─── Selected text ───
Type equality unification shortcoming
The following program demonstrates cases where the equality f a ~ g b is not enough for the type checker to deduce f ~ g and a ~ b.
{-# LANGUAGE GADTs, TypeOperators, KindSignatures, PolyKinds, TypeFamilies, RankNTypes #-}
data a :=: b where Refl :: a :=: a
type family Arg x
type instance Arg (f x) = x
type family Func (x :: *) :: * -> *
type instance Func (f x) = f
congArg :: x :=: y -> Arg x :=: Arg y
congArg Refl = Refl
congFunc :: x :=: y -> Func x :=: Func y
congFunc Refl = Refl
inversion :: forall (f :: * -> *)(g :: * -> *)(a :: *)(b :: *).
f a :=: g b -> (f :=: g , a :=: b)
--inversion Refl = (Refl, Refl) -- Doesn't type check!
─── Raw data ───
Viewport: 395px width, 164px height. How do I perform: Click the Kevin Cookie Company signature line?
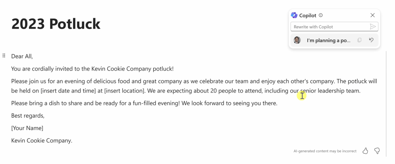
───
● Short exercise: In the text on type equality unification, which definition is marked as one that doesn't type check?

● Output below: inversion Refl = (Refl, Refl)